I haven't felt old until now. My teenage nephew is the result of my feeling, for the first time, like a 35-year old as the rift in our frame of reference grows.

I'm not a Luddite but I fear that technology is forcing me to learn an entirely new and uncomfortably foreign language - SMS.

Sure, in the 90's I wore a T-shirt that read "2QT2BSTR8" but now it is the norm for written English to be reduced to the fewest possible characters.

I admit there is a certain game in it, like playing word target or doing crosswords but I am frustrated at seeing "eights" reduced to "ites" and words like Dear and Love, distilled to Dr and Lv. If SMSing to ones physician does one write Dr Dr?

Predicative Text doesn't make it any easier. Try as I might I always end up with Asian instead of Brian and for the amount of time it takes to correctly spell out words, a curt conversation could suffice.

A while ago the Cape Argus carried a story about a pupil who had written an entire school essay in smsese and after my initial horror at the language massacre dissipated, it made sense. Why shouldn't we take the easy option? Sure language is a medium with which to communicate and it doesn't make too much of a bright spark to know that B4 is the opposite of after and CUL8R means to expect company.

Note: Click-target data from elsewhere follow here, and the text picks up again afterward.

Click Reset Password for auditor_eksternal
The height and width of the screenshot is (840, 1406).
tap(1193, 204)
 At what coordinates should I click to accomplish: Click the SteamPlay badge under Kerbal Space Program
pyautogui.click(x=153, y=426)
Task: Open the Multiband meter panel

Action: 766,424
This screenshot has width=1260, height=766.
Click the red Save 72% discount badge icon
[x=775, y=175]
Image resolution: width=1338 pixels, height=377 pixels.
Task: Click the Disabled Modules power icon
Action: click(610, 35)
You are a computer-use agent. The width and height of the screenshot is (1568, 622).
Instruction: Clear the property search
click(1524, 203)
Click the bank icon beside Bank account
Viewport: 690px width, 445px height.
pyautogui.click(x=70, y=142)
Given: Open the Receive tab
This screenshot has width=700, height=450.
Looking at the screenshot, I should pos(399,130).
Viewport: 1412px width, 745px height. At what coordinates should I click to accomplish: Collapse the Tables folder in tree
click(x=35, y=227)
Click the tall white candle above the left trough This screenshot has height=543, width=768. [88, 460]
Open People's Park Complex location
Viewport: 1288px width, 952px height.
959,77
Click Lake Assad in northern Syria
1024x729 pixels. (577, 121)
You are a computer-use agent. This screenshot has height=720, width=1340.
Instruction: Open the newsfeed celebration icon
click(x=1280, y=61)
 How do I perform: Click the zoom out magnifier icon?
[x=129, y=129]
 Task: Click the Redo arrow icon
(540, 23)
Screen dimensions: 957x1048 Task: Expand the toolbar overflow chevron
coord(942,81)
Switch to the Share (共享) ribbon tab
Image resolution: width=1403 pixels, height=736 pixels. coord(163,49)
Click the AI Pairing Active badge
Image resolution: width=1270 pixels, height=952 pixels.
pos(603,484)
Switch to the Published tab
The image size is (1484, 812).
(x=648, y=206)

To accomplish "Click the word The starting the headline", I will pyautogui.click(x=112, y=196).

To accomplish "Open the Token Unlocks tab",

For me the risk is about losing the grace and nuance that language provides which cannot come only by communicating the essence. I've noticed how our media seems to be geared at only communicating this and I can't help but think that the frequency with which the Cape Times publishes retractions and corrections is a byproduct of stripping away, either by the writer or the editor. No one wants to read verbose verbiage in a newspaper when a tome of James Joyce will do adequately but we do want to feel that the writer has elegantly thought about the words he uses rather than said the minimum.

Last night a friend suggested how different reading the London Financial Times was from reading our local financial media. Of course its different for a whole bunch of reasons we all understand. I'm not suggesting that we use "Mother England" as the reference for the standard of our written language but I am suggesting that if we use South Africa's demographic profile as an excuse to be lowbrow, we will always talk down.

You may be wondering what this has to do with my nephew? The reason why I suddenly feel my age is that I well remember myself at 13 and the delicious brown satin shirt that I wore open to my navel. My 13-year-old nephew is now also wearing a brown satin shirt but it is so creased it reminds me of the ruffled shirts French fops wore around Louis XV1. He also has his hand bandaged. A sporting injury? Tennis Elbow perhaps? No, SMS thumb!